03/09/2026
I remember the day my “shift” from fat to thin thinking began. I awoke that morning and immediately got on the scale because I was four days into another diet. Was it going to be a good day? For me, if the scale was down, it was a good day. If the scale was up, it was a lousy one. Low and behold, it was down! Ding, ding, ding! The scale said I won! I was two pounds down!
However, instead of celebrating, I stood there as the depths of this 20-year, nightmarish struggle hit me hard. I felt a wave of grief and fear sweep over me. I was awash in the loneliness of my weight struggle and my self-hatred, cruel words, and feelings of deprivation.
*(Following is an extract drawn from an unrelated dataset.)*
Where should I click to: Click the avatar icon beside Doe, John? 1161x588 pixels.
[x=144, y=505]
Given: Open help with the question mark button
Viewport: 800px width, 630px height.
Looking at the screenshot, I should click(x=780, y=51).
This was nothing to celebrate.
I sat down on the bathroom scale in my Santa Monica apartment and began to cry. I cried and cried. I cried for the times I beat myself up. I cried for the binges I had been on. I cried for my husband and my family and the relationships I had been “phoning in” because my struggle with weight overshadowed everything in my life.
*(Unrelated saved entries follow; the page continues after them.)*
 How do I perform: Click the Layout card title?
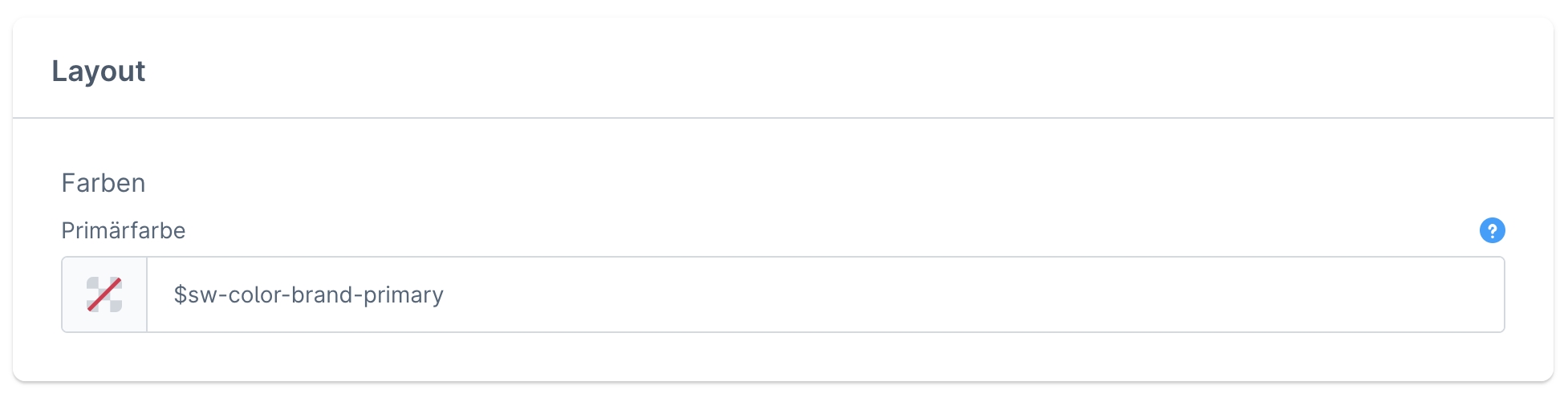click(99, 71)
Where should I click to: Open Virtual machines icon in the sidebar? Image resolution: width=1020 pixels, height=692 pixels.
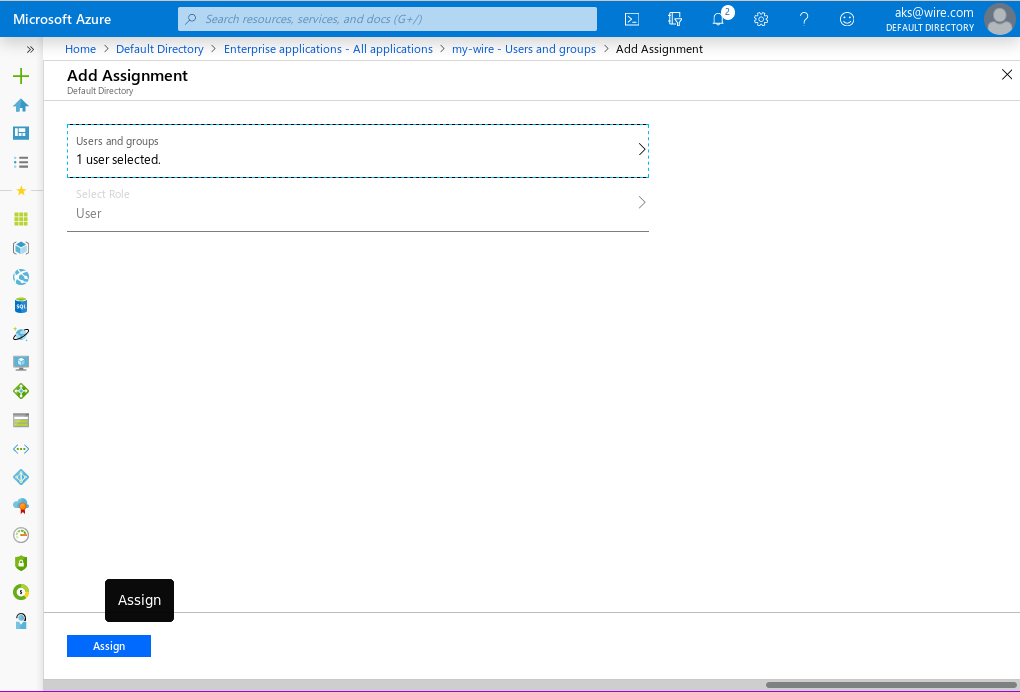(21, 363)
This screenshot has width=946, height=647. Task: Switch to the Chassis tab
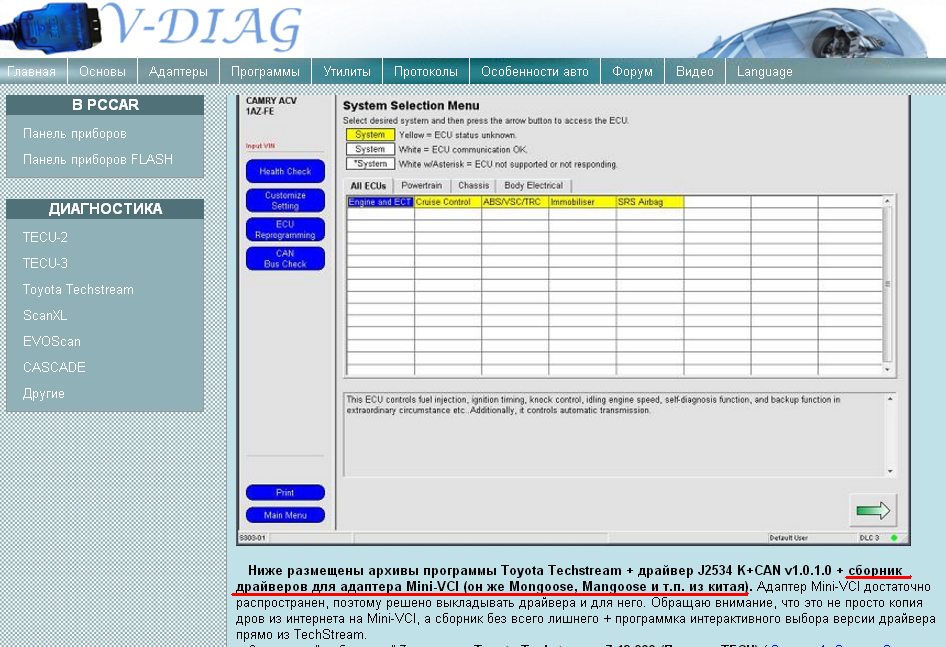473,186
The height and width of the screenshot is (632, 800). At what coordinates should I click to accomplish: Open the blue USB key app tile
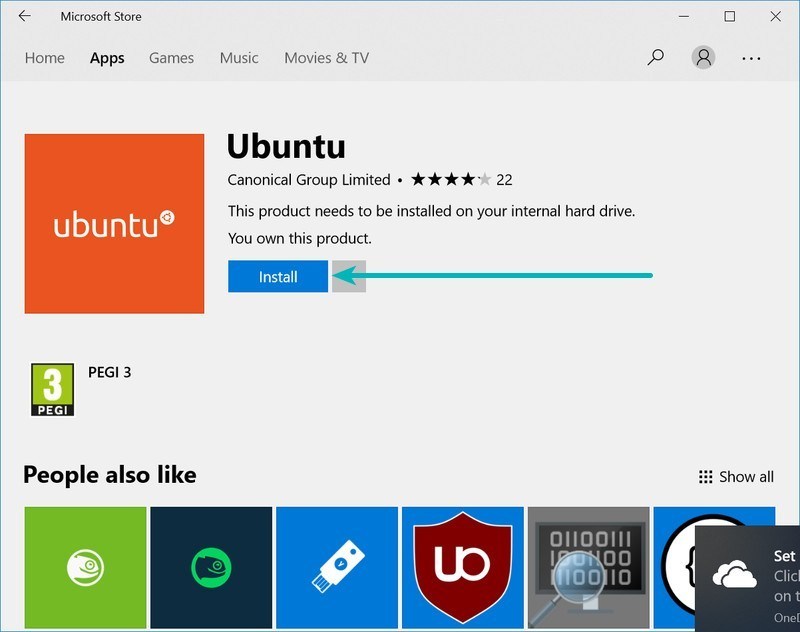[x=337, y=568]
I cried because I felt alone and scared. There was no one out there who could help me. There was no diet that was going to put things right. There was no therapist or guru that was going to save me.
How was I going to do this? I had no idea, but I decided in that moment to begin my journey. I got up off the scale and walked out of the dark, dank prison cell of fat thinking and began my shift into the light of thin thinking.